___ DATA SECTION ___

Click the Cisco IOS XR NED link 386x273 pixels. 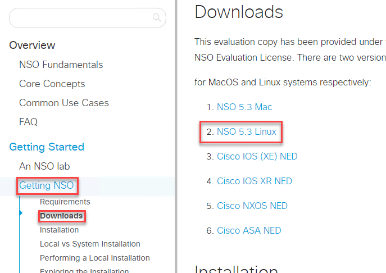(254, 181)
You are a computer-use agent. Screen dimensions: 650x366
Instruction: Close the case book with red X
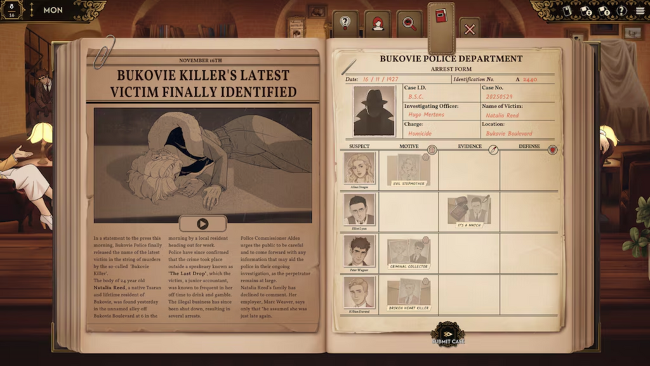pyautogui.click(x=470, y=29)
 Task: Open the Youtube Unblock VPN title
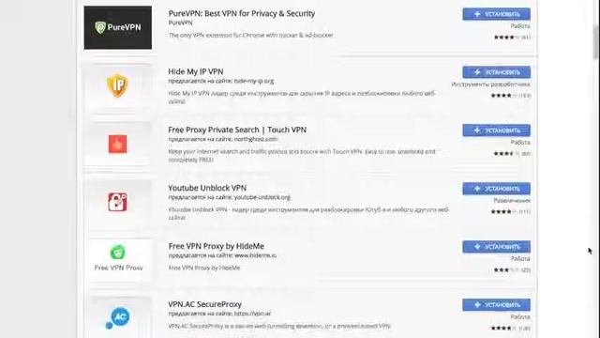(207, 188)
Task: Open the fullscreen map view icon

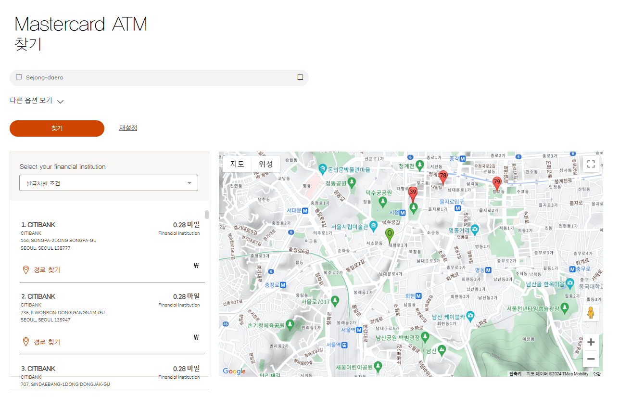Action: tap(591, 164)
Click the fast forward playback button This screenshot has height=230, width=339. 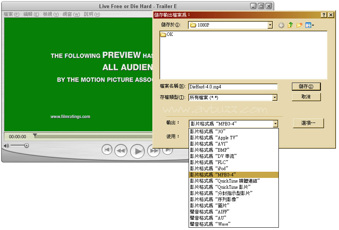pos(153,151)
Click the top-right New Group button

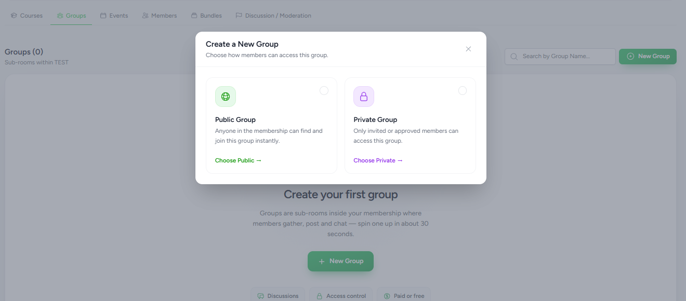point(648,56)
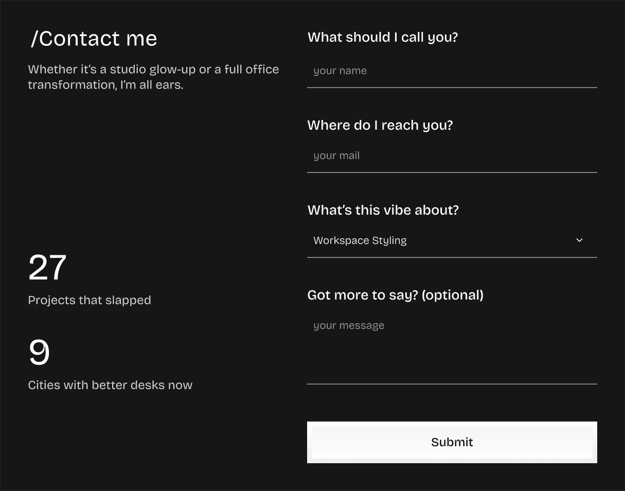Click 'Cities with better desks now' caption
Screen dimensions: 625x491
(x=110, y=385)
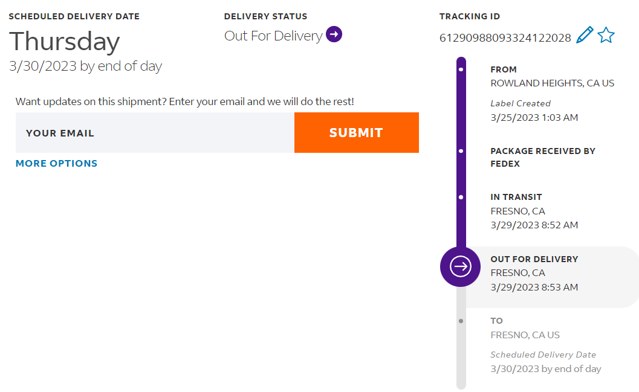
Task: Select the gray To destination timeline dot
Action: point(461,321)
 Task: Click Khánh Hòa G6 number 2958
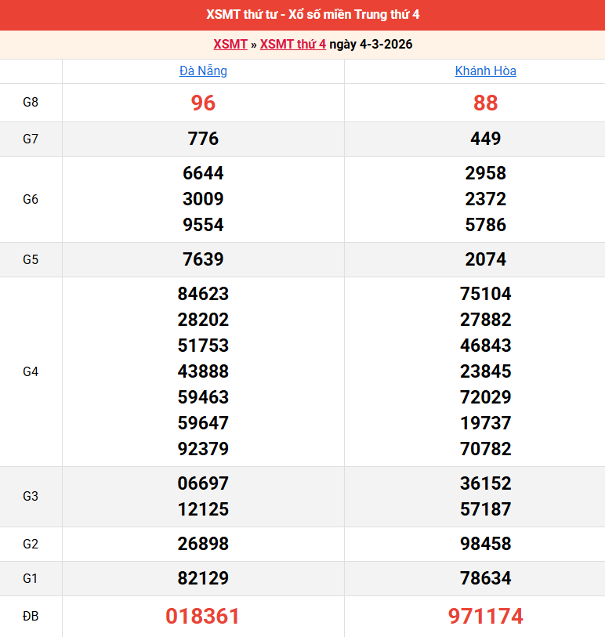click(485, 173)
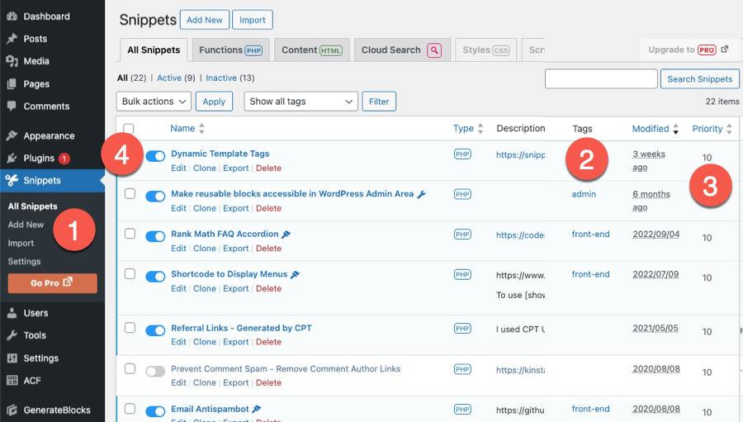The width and height of the screenshot is (743, 422).
Task: Expand the Show all tags dropdown
Action: [301, 102]
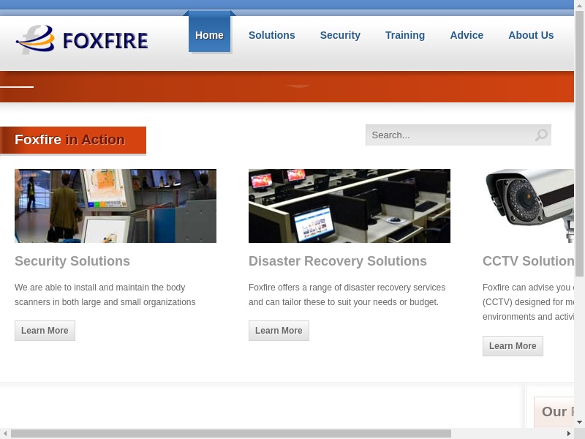Open the Home tab

(x=209, y=35)
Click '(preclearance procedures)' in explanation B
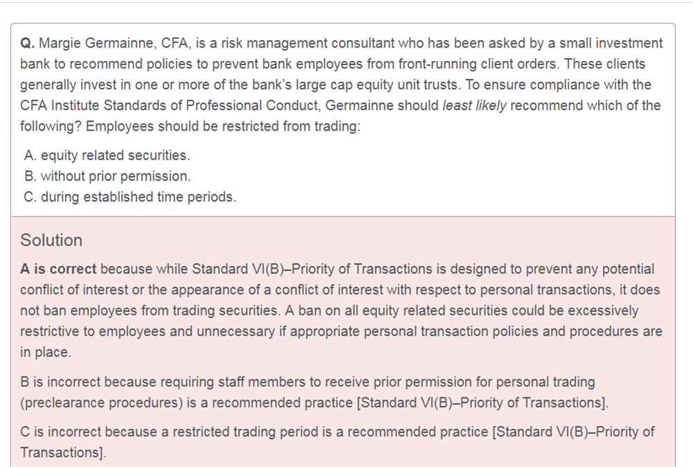The height and width of the screenshot is (467, 693). click(x=102, y=403)
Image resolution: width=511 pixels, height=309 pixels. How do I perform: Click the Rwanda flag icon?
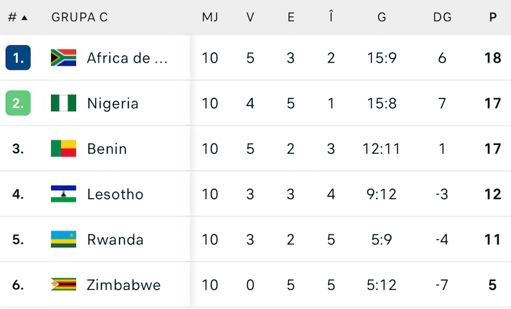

___

WHAT TO DO
Once the line holding "Click the top-right New Group button" is found, set it down along with every line after it through the end of the entries, exactly, leaving the pictures out.

ANSWER TO THIS PROBLEM
Click the top-right New Group button

point(648,56)
Click 'Cities with better desks now' caption
Screen dimensions: 625x491
(x=110, y=385)
Task: Select the gray To destination timeline dot
Action: point(461,321)
 Task: Click Khánh Hòa G6 number 2958
click(485, 173)
The width and height of the screenshot is (743, 422).
Task: Expand the Show all tags dropdown
Action: [301, 102]
Open the Home tab

(x=209, y=35)
Click '(preclearance procedures)' in explanation B
The height and width of the screenshot is (467, 693). click(x=102, y=403)
Image resolution: width=511 pixels, height=309 pixels. How do I perform: Click the Rwanda flag icon?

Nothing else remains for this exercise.